Естественно, что и красота этих двух сцен была различной. Прелюдия была красива красотою плодородной почвы, гумуса, земли; она волновала, как волнует горка размятой глины на рабочем столе скульптора, заключающая в себе всевозможные скульптурные образы, все богатство фантазий будущего Родена и Коненкова. Пролог был красив по-другому: красотой пламени, бушующего огня, красотою громадного костра; он пылает, пляшет, рвется ввысь, к небу, треща и разбрасывая снопы искр, с жадностью пожирая все, что бы ему ни попалось под горячую руку.
Кода в духе нынешней увлеченности парадоксами:
прелюдия — это мука созидания;
пролог — это радость разрушения.
Инициатор призывающе захлопал в ладоши над головой: поехали дальше. Он раскрыл свою книгу и громко прочел первую ремарку пьесы:
— "Тронный зал во дворце короля Лира". Делаем быстро!

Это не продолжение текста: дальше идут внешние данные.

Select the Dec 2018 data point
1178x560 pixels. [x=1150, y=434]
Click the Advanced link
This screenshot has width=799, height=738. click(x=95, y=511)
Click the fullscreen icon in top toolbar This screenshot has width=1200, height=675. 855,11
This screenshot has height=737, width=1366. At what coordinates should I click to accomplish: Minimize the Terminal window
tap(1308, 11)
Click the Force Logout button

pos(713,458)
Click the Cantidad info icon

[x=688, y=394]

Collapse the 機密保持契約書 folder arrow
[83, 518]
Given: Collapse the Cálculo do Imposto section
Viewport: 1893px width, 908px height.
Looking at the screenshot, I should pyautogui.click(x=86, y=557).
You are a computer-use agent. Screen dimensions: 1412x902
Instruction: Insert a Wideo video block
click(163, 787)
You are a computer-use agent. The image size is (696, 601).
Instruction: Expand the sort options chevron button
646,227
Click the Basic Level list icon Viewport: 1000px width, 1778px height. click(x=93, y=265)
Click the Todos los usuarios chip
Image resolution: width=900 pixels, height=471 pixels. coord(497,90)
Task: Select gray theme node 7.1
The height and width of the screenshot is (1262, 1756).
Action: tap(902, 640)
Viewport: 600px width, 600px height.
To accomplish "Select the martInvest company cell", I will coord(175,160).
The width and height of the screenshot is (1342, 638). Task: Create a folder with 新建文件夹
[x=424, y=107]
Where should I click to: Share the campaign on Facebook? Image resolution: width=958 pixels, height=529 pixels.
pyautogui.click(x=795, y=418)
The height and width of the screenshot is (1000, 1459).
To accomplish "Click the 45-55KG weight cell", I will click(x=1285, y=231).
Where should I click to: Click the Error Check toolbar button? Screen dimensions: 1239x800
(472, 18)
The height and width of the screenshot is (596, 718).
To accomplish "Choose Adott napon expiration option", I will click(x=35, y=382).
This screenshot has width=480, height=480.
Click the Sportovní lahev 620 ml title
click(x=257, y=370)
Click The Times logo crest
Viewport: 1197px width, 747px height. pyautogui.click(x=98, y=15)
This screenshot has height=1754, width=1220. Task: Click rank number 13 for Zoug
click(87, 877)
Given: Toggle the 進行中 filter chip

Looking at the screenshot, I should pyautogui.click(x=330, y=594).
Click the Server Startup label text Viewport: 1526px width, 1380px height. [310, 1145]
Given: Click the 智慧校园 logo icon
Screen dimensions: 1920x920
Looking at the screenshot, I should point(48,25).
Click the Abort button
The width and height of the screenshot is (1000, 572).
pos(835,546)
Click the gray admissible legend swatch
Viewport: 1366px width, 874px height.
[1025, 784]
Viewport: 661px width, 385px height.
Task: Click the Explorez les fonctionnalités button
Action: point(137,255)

Зал сделали действительно быстро — пластическое решение пространства было скорым и гениально простым: освободили от толпы каре балагана и в центре поставили одинокий стул.
Колесом выкатился тощий черно-красный Шут, словно бы дублирующий сидящего на авансцене Деревянного Джокера. Скорчившись, уселся на троне.
Убрали радужное па освещения: совершенно исчез зеленый цвет, убавили красного, прибавили желтого, и бывалые охристо-бурые тряпки кулис словно бы проснулись, замерцали старым золотом — оказывается в них жило еще воспоминание о прежней роскоши, о медных стенах, о заморских палевых шелках и дорогих гобеленах.
Важно и вальяжно в это блеклое золото вплыли две красивые женщины: высокая брюнетка и соблазнительная блондинка. Они были варварски накрашены и дико причесаны, но эта ультрасовременная первобытность не портила их броской красоты, а только подчеркивала ее. На роскошные плечи блондинки был наброшен вульгарный люрекс шутихи из пролога, другая была закутана в черный мех и задрапирована в змеиную чешую — черный стеклярус на черном атласе. Женщин сопровождали два здоровенных лба в черной коже и в грубой шерстяной вязке. Это были старшие дочери короля, Гонерилья и Регана, со своими мужьями-герцогами. Короткие английские реплики, сдержанные английские улыбки. Живописные, почти картинные, но абсолютно естественные позы. Леди есть леди.
Появилась и еще одна группа: два лысых джентльмена и с ними "бравый малый". Граф Кент и граф Глостер. Военачальник и канцлер. Плюс побочный сын канцлера — юный Эдмунд.
Последней возникла Корделия, младшая дочь короля. Худая, нервная, русоволосая — черный шелк в обтяжку, малиновая лента поперек лба и золотые побрякушки на выступающих ключицах.
Тут все свои. Бюрократическая элита, высший эшелон власти, узкий круг.
Все знают друг про друга все: и сильные стороны друг друга, и тайные слабости друг друга, и обычные доводы, и привычные остроты, и кто как относится к тому, что сейчас происходит; им всем понятно: то, что затеял король — сама эта идея раздела, — конечно же, абсурдна, но ведь и неограниченная королевская власть абсурдна, именно потому, что абсолютна.